**** 抽出テキスト ****

これらの目指すバランスは、蒸留所によってさまざまである。

Q6-1軽い/重い香り成分とは?

A6-1エステル系と穀物系

 軽い香り成分は、主にエステル系といわれるフルーツのような香りで、
軽快で爽やかな感じがある。

 重い香り成分は、主に穀物、シリアルのような香りで、
リッチでしっかりとした感じがある。

 これらは原料や発酵工程によっても、左右される。

Q6-2蒸留で軽い香り成分を取り出すには?

A6-2重い香り成分を落とす

 軽い香り成分を得たい場合

  • ポットスチルを大きくする
     蒸気が上部へ到達する前に重い成分は液化しやすくなる。
  • ランタン型にする
     ネック部がくびれていることで、断面積が小さくなり、
     蒸気の通過密度が高まるため、液化しやすくなる。
  • バルジ型にする
     バルジ部は空間が広がるため、蒸気が滞留し、温度が下がり、液化しやすくなる。
  • ラインアームを上向きにする
     ラインアーム内で液化したものが、ポットスチル下部に戻る。
  • 蒸留速度を遅くする
     蒸留速度が遅いと、ポットスチル内の温度差が大きくなる。
     つまり、蒸気が液化しやすくなる。

Q6-3蒸留で重い香り成分を取り出すには?

A6-3液化による還流を抑える

 重い香り成分を得たい場合

  • ポットスチルを小さくする
     蒸気が液化する前に上部へ到達するようにする。
  • ストレート型にする
     蒸気の上昇をスムーズに行わせる。
  • ラインアームを下向きにする
     ラインアーム内で液化しても、ポットスチル下部に戻らず、
     冷却器に到達できるようになる。
  • 蒸留速度を速くする
     蒸留速度が速いと、ポットスチル内の温度差が小さくなる。
     つまり、蒸気が液化しにくくなる。

Q7ニューポットとは?

A7蒸留によって得られた蒸留液

 アルコール度数が70%程度ある。
熟成前のため、無色透明。
樽の影響を受けていない、原料や酵母由来の香りがする。
ニュースピリッツ、ニューメイクとも呼ばれる。

 この段階ではウイスキーとして販売することはできない
蒸留所見学や試飲会で飲める可能性がある。

Q8樽の大きさは?

A8 700リットル以下

樽

 スコッチやジャパニーズ、カナディアンでは700リットル以下と定められている。
以下のような大きさの種類がある。

****

● 課題
1. ウイスキー蒸留の解説をもとに、次の問いに答えよ。
(a) 軽い香り成分は、主に何系といわれる香りか。
(b) 重い香り成分を得たい場合、ラインアームはどちら向きにするとされているか。
(c) ニューポットのアルコール度数はどの程度か。
2. ウイスキー蒸留の解説の続きを、最後の文のあとから書いてください。

**** 提供データ ****

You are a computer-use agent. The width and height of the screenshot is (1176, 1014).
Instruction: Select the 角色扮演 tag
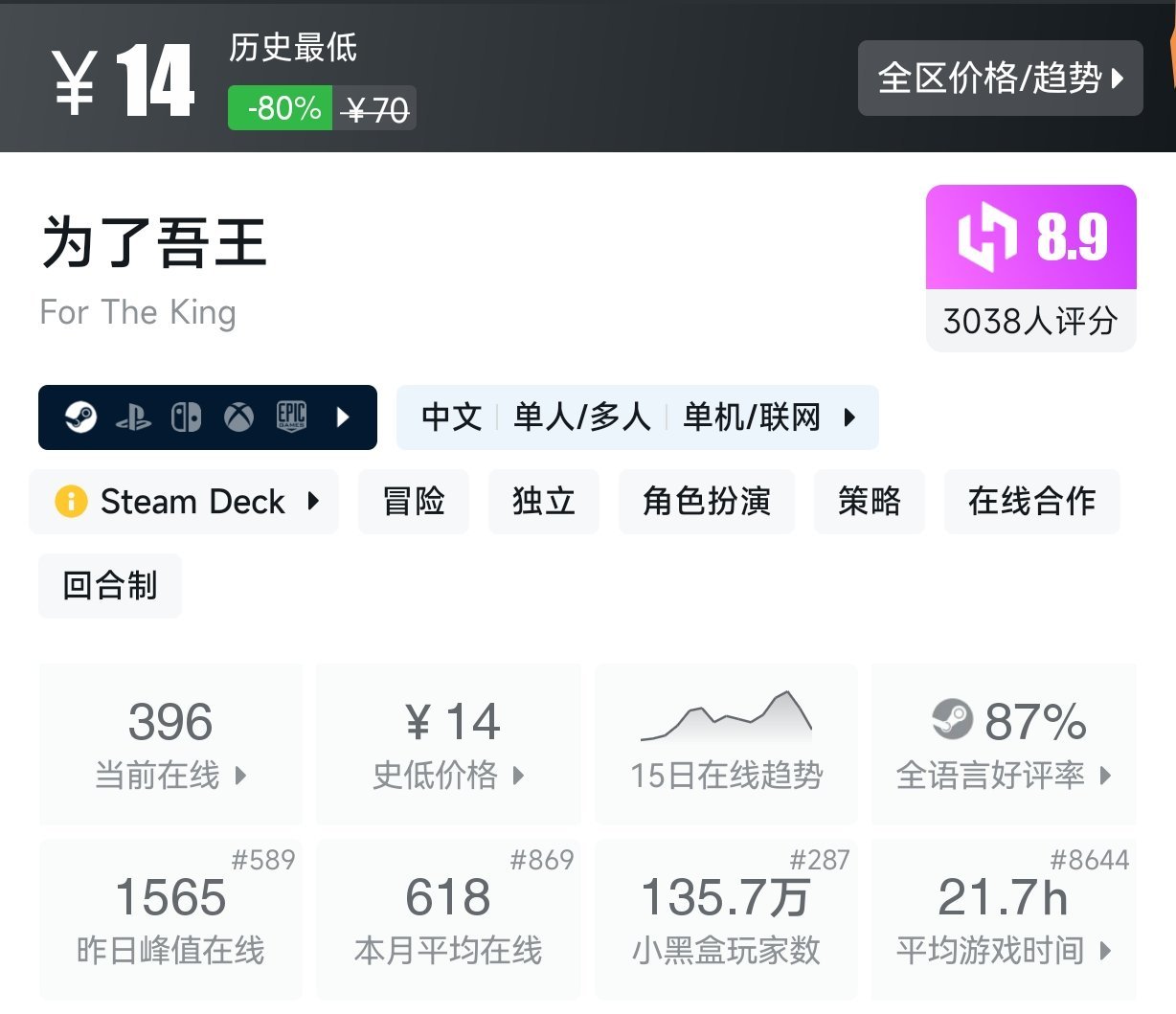coord(707,501)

****

● 解答
1.
(a) エステル系
(b) 下向き
(c) 70%程度

2.
  • バレル:180~200L
     バーボンの熟成に使われるサイズのため、バーボンバレルとも呼ばれる。
     容量が小さいため、熟成が早く進む
     (液体の体積当たりの、樽との接地面積が大きい)
  • ホグスヘッド:250L
     一番多く使われているサイズ
     バーボンバレルや、シェリーバットをばらして、組み立てられる。
     液体を入れた重さが豚一頭分に相当することに、名前の由来がある。
  • バット:480L
     シェリーの彫像用に使われるサイズのため、シェリーバットとも呼ばれる。
     容量が大きいため、熟成がゆっくり進む
     (液体の体積当たりの、樽との接地面積が小さい)

 700リットル以上の特大サイズや、100リットル程度の極小サイズはほとんど使われない。
運搬や漏れ、熟成速度の管理が難しく、現実的な生産には向かない。

Q9ボトラーズとは?

A9独立瓶詰め業者のこと

 独立瓶詰め業者(インディペンデント・ボトラー)は、
蒸留所から樽詰めウイスキーを購入し、独自で熟成、ブレンドを行い、瓶詰めして販売する。

 以前スコットランドでは、蒸留所が瓶詰めして販売することが許可されていなかった。
そのため、昔から瓶詰め業者が存在し、ウイスキーを販売していた。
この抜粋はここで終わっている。